Exercise description: Please repeat word for word the line containing "Task: View Olivia" and every following line up to and including the last one below, pictures excluded.

(Extracted records)
________________________

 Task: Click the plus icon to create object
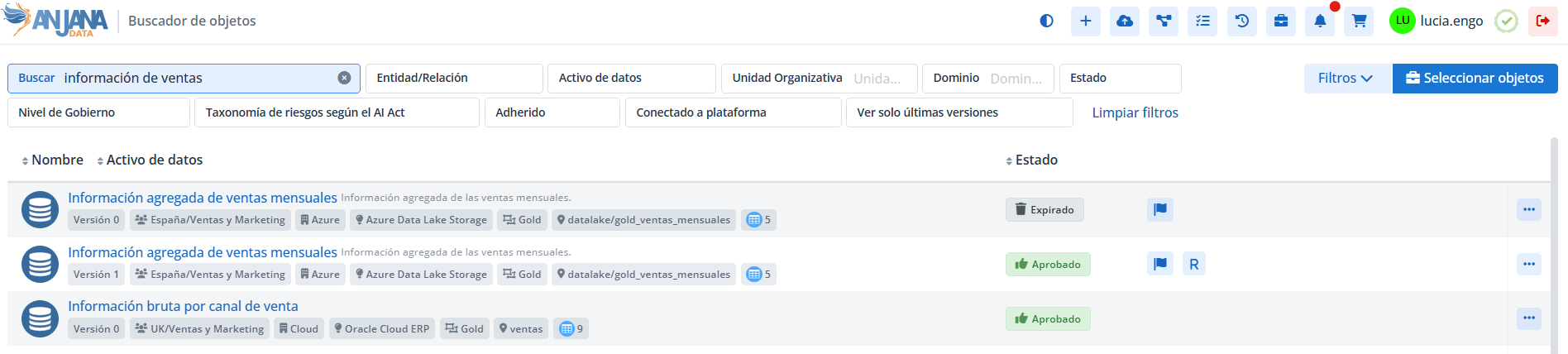1085,21
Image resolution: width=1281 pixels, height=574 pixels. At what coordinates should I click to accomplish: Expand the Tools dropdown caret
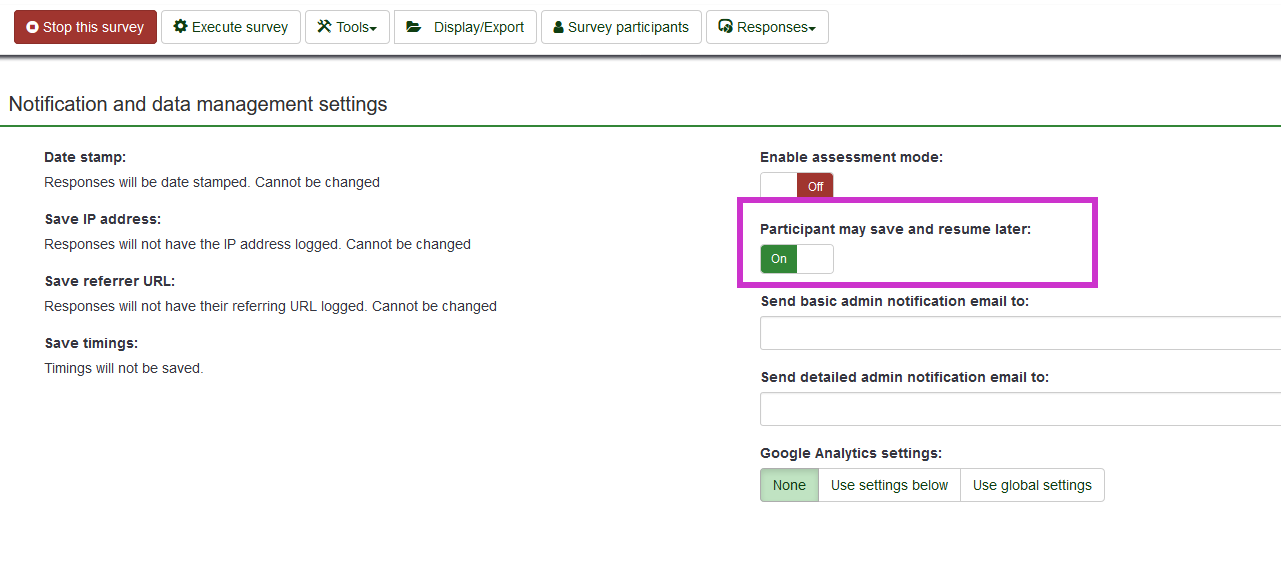point(373,29)

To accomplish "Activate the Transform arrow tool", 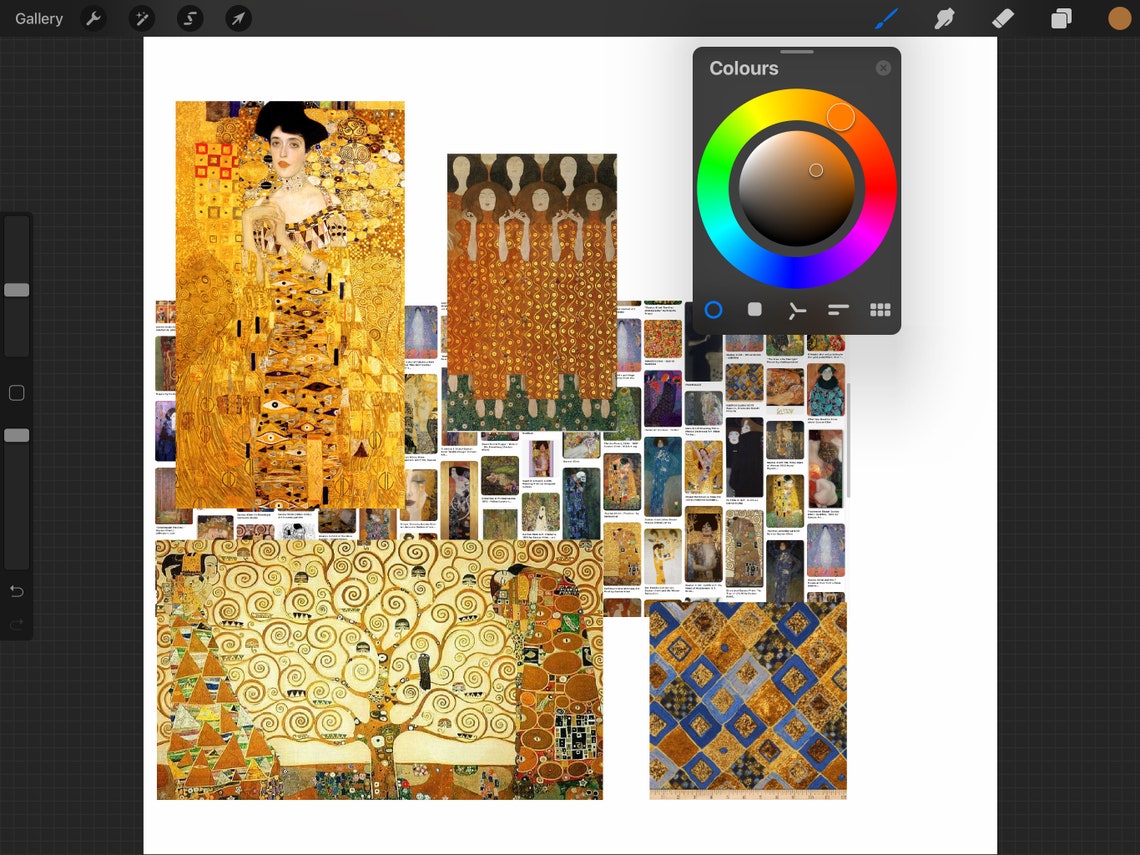I will [237, 18].
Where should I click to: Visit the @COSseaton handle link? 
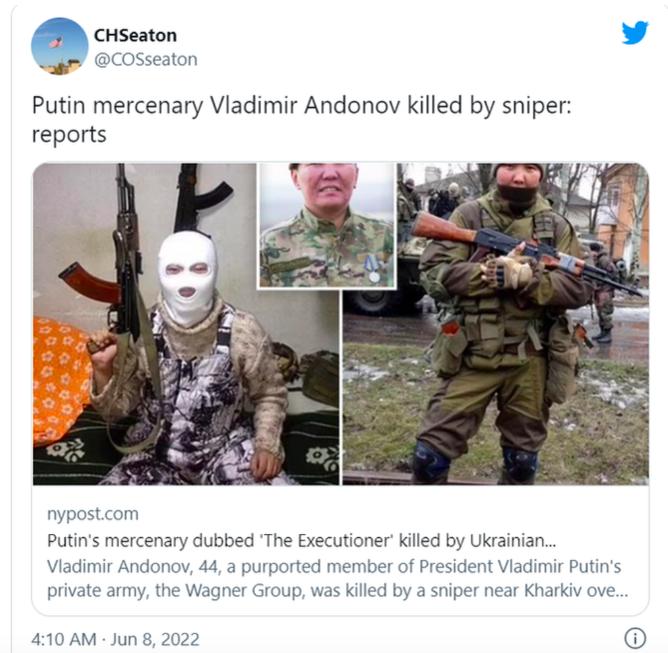coord(146,60)
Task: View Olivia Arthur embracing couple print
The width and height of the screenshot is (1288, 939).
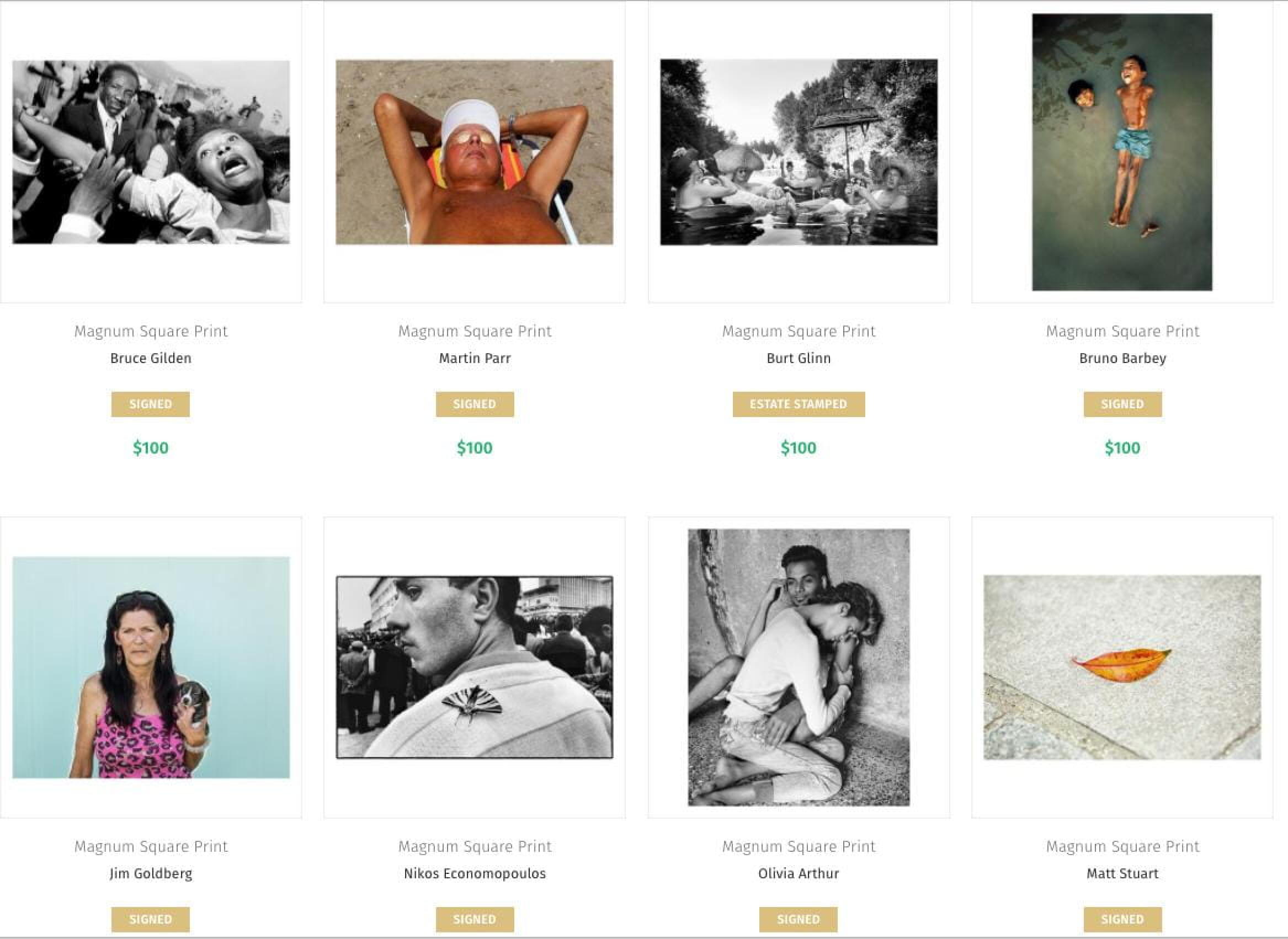Action: click(799, 667)
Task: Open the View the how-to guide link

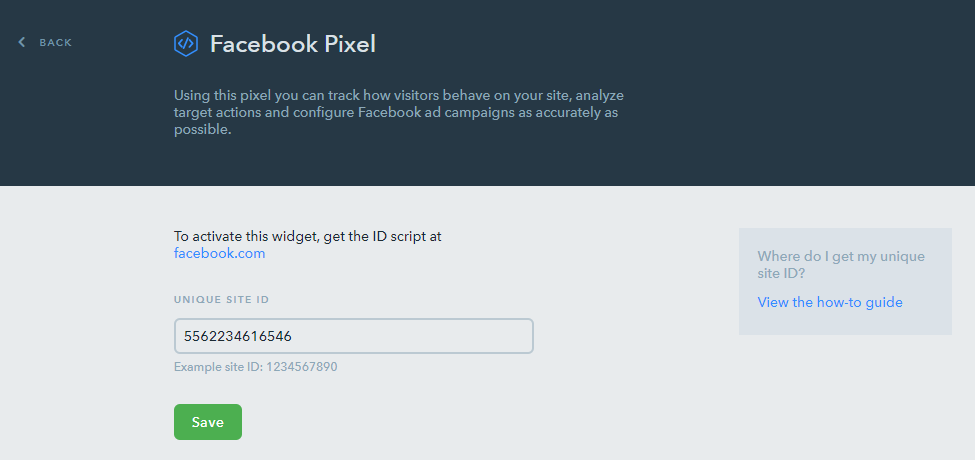Action: (x=829, y=302)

________________________

Expected answer:
Task: View Olivia Arthur embracing couple print
The width and height of the screenshot is (1288, 939).
Action: click(799, 667)
Task: Open the View the how-to guide link

Action: (x=829, y=302)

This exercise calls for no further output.